Das alles hängt an der Anzahl der verfügbaren Impfdosen. Im europäischen Vergleich gehören wir gemeinsam mit Deutschland zu den führenden Nationen bei der Verabreichung der zur Verfügung stehenden Impfdosen. Wenn ich ein Beispiel geben darf aus der Region Latium, wo auch unsere Hauptstadt Rom liegt: Wir könnten problemlos fünfmal mehr Dosen verabreichen, wenn wir mehr zur Verfügung hätten.
Eine Reihe von Regierungschefs italienischer Regionen fordert alle derzeit entwickelten, verfügbaren Impfstoffe in Italien einzusetzen. Erwarten Sie, dass die Zentralregierung auf sie hören wird?
In diesem Fall ist die Herkunft nicht entscheidend. Es sind die Ergebnisse, die zählen. Und wir müssen uns in dem ewigen Kampf zwischen Viren und Menschen beeilen – die Zeit ist dabei ein fundamentaler Faktor. Wir müssen das Virus und seine Varianten besiegen. Wir sollten zügig Alternativen suchen – zusätzlich zu den bereits unterschriebenen Verträgen in Europa. Als solche kommt mit Sicherheit auch der russische Impfstoff Sputnik V infrage.
Ungarn ist der erste EU-Mitgliedsstaat, der Sputnik V zugelassen hat. Erwarten Sie, dass der Rest der EU nachziehen wird? Oder gehen sie getrennte Wege?
Ein absolutes 'Ja'. Das Wichtigste ist, ein nach den vorgegebenen Sicherheitsstandards geprüftes Produkt zu haben. Wir werden die Überprüfung so zügig wie möglich vorantreiben und den bürokratischen Aufwand möglichst reduzieren. Man darf nicht außer Acht lassen, dass dieser Impfstoff schon in vielen Ländern der Welt verabreicht wurde.
Wie hat sich die Pandemie auf die EU ausgewirkt? Hat sich die Union dabei eher gefestigt oder geschwächt?

### Aus einer Sammlung entnommene Daten
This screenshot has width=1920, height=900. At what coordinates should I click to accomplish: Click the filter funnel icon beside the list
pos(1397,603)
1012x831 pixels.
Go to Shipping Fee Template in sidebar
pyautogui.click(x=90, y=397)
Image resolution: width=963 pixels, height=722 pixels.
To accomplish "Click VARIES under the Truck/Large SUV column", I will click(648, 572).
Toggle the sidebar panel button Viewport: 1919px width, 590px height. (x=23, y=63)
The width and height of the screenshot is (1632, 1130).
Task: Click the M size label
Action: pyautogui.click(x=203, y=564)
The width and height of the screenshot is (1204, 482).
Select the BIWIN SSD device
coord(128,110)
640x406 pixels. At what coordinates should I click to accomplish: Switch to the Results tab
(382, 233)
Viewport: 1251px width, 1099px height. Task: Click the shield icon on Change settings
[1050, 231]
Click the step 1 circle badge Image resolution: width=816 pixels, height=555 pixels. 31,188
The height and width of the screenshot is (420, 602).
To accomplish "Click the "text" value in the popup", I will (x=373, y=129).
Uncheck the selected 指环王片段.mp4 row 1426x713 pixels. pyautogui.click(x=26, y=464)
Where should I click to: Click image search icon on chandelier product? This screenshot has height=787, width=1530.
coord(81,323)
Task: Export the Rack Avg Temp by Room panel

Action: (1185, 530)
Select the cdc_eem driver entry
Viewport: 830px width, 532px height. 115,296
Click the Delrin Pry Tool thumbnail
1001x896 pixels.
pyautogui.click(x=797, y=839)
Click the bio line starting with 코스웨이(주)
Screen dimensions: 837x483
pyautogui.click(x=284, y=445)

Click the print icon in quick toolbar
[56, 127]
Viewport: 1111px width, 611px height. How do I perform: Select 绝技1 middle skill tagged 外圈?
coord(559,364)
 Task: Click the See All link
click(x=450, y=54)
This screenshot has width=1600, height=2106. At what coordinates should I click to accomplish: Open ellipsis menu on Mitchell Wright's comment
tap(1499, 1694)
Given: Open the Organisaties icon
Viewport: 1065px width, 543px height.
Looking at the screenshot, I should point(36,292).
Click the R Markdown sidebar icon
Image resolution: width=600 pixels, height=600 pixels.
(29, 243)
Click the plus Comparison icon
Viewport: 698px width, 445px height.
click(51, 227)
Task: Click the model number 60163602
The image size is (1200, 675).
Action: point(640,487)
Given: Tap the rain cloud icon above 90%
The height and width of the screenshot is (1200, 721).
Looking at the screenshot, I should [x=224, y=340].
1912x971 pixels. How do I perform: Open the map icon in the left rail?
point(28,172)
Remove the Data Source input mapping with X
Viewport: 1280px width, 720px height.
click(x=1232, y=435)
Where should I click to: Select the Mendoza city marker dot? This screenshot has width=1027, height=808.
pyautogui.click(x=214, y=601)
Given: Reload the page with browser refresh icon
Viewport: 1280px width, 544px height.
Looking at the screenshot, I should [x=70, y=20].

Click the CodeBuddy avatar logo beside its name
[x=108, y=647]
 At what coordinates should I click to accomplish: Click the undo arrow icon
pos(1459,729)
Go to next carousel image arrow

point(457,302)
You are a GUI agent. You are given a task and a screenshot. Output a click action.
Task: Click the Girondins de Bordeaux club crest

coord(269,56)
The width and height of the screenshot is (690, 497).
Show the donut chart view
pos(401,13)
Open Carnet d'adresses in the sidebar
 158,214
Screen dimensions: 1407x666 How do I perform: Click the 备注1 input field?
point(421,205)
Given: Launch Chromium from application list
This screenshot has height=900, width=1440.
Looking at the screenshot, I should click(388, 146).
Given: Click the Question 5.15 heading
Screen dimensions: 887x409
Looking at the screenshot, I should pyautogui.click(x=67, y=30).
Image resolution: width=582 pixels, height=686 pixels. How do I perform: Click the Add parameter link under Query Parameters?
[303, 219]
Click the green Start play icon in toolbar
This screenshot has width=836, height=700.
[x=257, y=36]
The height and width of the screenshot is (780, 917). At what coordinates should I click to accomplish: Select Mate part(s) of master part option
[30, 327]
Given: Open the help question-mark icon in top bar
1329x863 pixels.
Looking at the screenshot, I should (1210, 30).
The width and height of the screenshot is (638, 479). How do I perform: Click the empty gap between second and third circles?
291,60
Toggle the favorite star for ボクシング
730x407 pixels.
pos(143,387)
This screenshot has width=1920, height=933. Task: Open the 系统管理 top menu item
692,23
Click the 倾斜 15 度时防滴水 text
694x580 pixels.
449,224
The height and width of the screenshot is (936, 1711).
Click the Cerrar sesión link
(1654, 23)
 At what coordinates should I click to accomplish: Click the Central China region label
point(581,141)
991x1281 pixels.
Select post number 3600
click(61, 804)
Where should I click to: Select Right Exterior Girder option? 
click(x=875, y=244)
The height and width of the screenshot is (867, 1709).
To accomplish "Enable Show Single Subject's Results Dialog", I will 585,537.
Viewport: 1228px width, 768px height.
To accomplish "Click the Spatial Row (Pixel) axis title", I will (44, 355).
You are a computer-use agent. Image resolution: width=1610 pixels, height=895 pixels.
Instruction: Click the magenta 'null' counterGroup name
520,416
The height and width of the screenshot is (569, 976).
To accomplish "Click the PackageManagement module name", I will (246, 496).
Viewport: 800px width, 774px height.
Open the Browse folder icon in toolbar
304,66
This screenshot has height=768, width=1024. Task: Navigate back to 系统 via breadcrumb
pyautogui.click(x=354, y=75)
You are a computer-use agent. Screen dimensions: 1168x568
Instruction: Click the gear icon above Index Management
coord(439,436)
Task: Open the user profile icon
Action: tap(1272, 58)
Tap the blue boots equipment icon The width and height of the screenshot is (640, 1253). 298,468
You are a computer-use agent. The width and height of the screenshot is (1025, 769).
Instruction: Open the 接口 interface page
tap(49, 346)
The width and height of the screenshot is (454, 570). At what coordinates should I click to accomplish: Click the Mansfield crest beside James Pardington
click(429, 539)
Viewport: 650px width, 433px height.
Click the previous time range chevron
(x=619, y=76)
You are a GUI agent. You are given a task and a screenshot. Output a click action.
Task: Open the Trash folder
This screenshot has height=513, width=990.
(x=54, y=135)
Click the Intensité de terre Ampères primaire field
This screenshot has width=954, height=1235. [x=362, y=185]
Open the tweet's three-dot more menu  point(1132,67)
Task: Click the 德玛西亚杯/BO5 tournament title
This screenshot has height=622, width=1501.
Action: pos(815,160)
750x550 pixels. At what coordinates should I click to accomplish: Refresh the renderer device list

### Aufgabe
Wie viele Impfdosen mehr könnte die Region Latium laut dem Textauszug problemlos verabreichen, wenn mehr verfügbar wären?

### Lösung
Fünfmal mehr Dosen.